The Fukuoka Plain and its surroundings, linked by maritime routes to Korea and China, have a rich history of interaction and exchange. Around 2000 years ago during the Yayoi period, the Nakoku people who lived in present-day Kasuga, Fukuoka Prefecture, began producing bronze, and crafted bronze mirrors that they buried along with their rulers. The region continued to evolve as a crossroads of East Asian exchange, eagerly embracing advanced cultures and technologies up through the Kofun period (from the late 3rd to the 6th century).
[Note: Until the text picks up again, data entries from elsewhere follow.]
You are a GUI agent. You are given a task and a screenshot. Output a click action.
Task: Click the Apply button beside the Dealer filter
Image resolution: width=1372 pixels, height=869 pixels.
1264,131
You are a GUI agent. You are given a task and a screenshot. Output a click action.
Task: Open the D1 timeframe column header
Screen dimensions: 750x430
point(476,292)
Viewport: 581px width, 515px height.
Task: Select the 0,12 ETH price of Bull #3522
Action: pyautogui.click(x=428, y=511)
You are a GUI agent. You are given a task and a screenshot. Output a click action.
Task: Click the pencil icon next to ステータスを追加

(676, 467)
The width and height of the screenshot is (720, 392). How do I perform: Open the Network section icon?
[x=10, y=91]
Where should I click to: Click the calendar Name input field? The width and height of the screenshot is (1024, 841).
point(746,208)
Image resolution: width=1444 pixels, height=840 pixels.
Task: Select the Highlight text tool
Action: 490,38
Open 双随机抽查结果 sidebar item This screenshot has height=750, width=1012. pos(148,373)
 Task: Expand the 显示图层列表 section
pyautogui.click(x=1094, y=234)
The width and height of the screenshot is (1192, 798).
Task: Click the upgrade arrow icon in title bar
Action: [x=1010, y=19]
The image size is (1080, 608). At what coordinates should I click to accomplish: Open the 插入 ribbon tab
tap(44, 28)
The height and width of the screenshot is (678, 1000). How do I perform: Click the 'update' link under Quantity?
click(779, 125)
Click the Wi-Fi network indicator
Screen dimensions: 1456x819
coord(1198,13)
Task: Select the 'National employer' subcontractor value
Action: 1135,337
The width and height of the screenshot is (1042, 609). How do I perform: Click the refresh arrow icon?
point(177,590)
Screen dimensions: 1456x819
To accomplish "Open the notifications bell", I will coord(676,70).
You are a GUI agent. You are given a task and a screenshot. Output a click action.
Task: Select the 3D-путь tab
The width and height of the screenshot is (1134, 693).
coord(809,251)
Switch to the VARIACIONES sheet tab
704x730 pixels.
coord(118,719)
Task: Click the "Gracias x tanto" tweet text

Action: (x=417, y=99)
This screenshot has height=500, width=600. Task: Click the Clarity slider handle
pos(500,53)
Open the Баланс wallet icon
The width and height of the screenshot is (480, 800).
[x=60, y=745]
Sue pottery made its way to Japan from the Korean Peninsula in the 5th century and spread throughout the country after the 6th century. The Sue Ware Kilns of Ushikubi fashioned pottery on a large scale to be used at tables throughout Japan. The people would continue to have diverse exchanges with the Korean Peninsula. At the Zen-ichida Burial Mounds and neighboring burial sites, they buried their elite together with Korean goods, including Silla earthenware direct from the Korean Peninsula.
By the mid-7th century, escalating tensions in East Asia prompted Dazaifu to transform from a place of exchange to a place of confrontation. However, with the advent of the 8th century, foreign exchange flourished once again, marking the genesis of the Western Capital, Dazaifu.